Rewrite the lines of these entries as a numbered list, leaving out blank lines.

=== Raw records ===

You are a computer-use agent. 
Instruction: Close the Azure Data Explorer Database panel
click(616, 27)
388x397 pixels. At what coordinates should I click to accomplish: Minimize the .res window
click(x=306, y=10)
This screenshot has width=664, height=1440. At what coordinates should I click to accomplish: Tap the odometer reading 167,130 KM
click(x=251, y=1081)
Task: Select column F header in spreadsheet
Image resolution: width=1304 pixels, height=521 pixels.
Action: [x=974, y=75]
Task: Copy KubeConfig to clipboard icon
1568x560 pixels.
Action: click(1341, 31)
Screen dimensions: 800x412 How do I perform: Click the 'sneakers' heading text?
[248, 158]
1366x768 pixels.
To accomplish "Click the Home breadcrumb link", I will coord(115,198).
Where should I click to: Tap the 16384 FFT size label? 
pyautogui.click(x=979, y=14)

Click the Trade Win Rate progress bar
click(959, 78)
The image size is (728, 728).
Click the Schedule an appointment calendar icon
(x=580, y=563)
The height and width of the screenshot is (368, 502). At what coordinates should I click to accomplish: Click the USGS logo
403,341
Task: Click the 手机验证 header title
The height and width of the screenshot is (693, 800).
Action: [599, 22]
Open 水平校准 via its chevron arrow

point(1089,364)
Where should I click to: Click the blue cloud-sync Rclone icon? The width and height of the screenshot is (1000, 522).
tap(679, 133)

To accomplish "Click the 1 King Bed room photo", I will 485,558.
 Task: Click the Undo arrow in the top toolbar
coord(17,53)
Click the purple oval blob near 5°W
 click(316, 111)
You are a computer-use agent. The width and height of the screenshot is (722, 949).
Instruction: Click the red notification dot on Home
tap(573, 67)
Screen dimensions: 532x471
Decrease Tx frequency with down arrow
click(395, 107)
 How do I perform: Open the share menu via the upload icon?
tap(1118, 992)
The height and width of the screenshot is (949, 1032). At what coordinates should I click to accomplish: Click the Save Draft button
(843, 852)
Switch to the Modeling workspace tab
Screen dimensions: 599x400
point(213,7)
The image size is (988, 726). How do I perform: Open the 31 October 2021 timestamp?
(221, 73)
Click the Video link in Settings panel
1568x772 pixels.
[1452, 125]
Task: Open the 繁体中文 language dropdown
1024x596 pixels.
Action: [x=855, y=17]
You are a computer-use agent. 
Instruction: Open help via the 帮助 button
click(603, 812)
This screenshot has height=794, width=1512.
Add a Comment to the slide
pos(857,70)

===

▶ **Reply**
1. You are a computer-use agent. 
2. Instruction: Close the Azure Data Explorer Database panel
3. click(616, 27)
4. 388x397 pixels. At what coordinates should I click to accomplish: Minimize the .res window
5. click(x=306, y=10)
6. This screenshot has width=664, height=1440. At what coordinates should I click to accomplish: Tap the odometer reading 167,130 KM
7. click(x=251, y=1081)
8. Task: Select column F header in spreadsheet
9. Image resolution: width=1304 pixels, height=521 pixels.
10. Action: [x=974, y=75]
11. Task: Copy KubeConfig to clipboard icon
12. 1568x560 pixels.
13. Action: click(1341, 31)
14. Screen dimensions: 800x412 How do I perform: Click the 'sneakers' heading text?
15. [248, 158]
16. 1366x768 pixels.
17. To accomplish "Click the Home breadcrumb link", I will coord(115,198).
18. Where should I click to: Tap the 16384 FFT size label? 
19. pyautogui.click(x=979, y=14)
20. Click the Trade Win Rate progress bar
21. click(959, 78)
22. The image size is (728, 728).
23. Click the Schedule an appointment calendar icon
24. (x=580, y=563)
25. The height and width of the screenshot is (368, 502). At what coordinates should I click to accomplish: Click the USGS logo
26. 403,341
27. Task: Click the 手机验证 header title
28. The height and width of the screenshot is (693, 800).
29. Action: [599, 22]
30. Open 水平校准 via its chevron arrow
31. point(1089,364)
32. Where should I click to: Click the blue cloud-sync Rclone icon? The width and height of the screenshot is (1000, 522).
33. tap(679, 133)
34. To accomplish "Click the 1 King Bed room photo", I will 485,558.
35.  Task: Click the Undo arrow in the top toolbar
36. coord(17,53)
37. Click the purple oval blob near 5°W
38.  click(316, 111)
39. You are a computer-use agent. The width and height of the screenshot is (722, 949).
40. Instruction: Click the red notification dot on Home
41. tap(573, 67)
42. Screen dimensions: 532x471
43. Decrease Tx frequency with down arrow
44. click(395, 107)
45.  How do I perform: Open the share menu via the upload icon?
46. tap(1118, 992)
47. The height and width of the screenshot is (949, 1032). At what coordinates should I click to accomplish: Click the Save Draft button
48. (843, 852)
49. Switch to the Modeling workspace tab
50. Screen dimensions: 599x400
51. point(213,7)
52. The image size is (988, 726). How do I perform: Open the 31 October 2021 timestamp?
53. (221, 73)
54. Click the Video link in Settings panel
55. 1568x772 pixels.
56. [1452, 125]
57. Task: Open the 繁体中文 language dropdown
58. 1024x596 pixels.
59. Action: [x=855, y=17]
60. You are a computer-use agent. 
61. Instruction: Open help via the 帮助 button
62. click(603, 812)
63. This screenshot has height=794, width=1512.
64. Add a Comment to the slide
65. pos(857,70)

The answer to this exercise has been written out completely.